Aquél que ha pasado por un trance como el de Ortega Cano –y la vida diaria está de llena de ejemplos como el suyo-- sabe que, antes o después, tendrá que volver a encender las luces y abrir las ventanas.
Llega un día en el que te das cuenta de que llorar agazapado no conduce más que a la eterna melancolía, y ése suele ser el momento en el que te incorporas y empiezas a pensar más en el mañana que en el ayer. En eso estamos con José, que ha somatizado en su rostro toda la amargura de la ausencia y que parece ser el retrato atemporal de un viudo. Dice que quiere marchar a Sevilla con sus hijos: como sabemos, una de las decisiones de Rocío en su testamento fue que, a su falta, se vendiese la casa de Madrid en la que han vivido y que el montante se repartiese entre sus herederos. José deja esa casa, por lo tanto, y quiere dejar muchos de los paisajes que le fueron comunes en estos años para iniciar vida cotidiana con parámetros nuevos: ésa puede ser una forma de abrir ventanas, pero no faltará quien ligue esa decisión a la voluntad de poner tierra de por medio con un grupo familiar con el que no se acopla por mucho que se intente.

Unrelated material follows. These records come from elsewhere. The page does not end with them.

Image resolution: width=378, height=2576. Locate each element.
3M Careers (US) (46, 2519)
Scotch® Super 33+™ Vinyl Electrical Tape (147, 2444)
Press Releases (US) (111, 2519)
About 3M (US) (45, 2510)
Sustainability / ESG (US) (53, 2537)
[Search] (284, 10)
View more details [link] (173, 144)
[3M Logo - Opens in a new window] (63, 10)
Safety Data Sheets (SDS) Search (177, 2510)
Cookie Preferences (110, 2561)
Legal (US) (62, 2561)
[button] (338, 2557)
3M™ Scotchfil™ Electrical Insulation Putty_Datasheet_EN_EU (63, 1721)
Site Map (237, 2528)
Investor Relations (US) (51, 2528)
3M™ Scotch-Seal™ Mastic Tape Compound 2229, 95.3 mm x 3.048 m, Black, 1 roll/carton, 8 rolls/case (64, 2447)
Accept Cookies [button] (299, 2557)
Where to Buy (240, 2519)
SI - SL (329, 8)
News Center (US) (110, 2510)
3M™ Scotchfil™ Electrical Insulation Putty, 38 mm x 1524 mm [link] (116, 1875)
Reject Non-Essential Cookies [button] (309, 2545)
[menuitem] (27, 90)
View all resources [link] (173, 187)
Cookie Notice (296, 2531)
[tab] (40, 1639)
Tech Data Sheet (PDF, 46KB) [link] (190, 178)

Puede ser. A pesar de que Rocío fue siempre clara y generosa con los suyos y que trató por todos los medios que su herencia resultase justa y no dejase descontento a nadie, no es fácil repartir todo lo que había ganado la artista con su trabajo y mucho menos hacerlo sin dejar una esquirla de descontento en alguien. La situación más desagradable que podría crearse es la de una familia enfrentada a cuenta de la gestión de un reparto; las heridas que se producen en esas refriegas suelen no cicatrizar jamás y dejan en la boca el áspero saber del pomelo. Aunque en el bolsillo dejen dinero.
A José, no obstante, no le hacen falta millones ni haciendas: Ortega Cano ganó mucho dinero como figura del toreo exponiendo su vida en los ruedos durante muchos años y supo invertirlo adecuadamente, lo cual le permite un desahogo muy tranquilizador. No creo que sea la necesidad económica lo que lo separe de Madrid. El clan Jurado tenía sentido cuando vivía Rocío, que era la amalgama que permitía uniones más allá de diferencias: desaparecida ella, cada oveja tiende a guarecerse en su corral, que es lo lógico. Una vida en escenarios complementarios –Sevilla, obviamente, no es nueva para él– le va a permitir brindarle a sus hijos y a él mismo la prudente lejanía que todo actor debe de tener del drama que le persigue.
Otros aires, distancia de los escenarios que envenenan de pena los amaneceres que, aunque el dolor vaya con uno, adquiere otros matices cuando le da el sol del otro lado.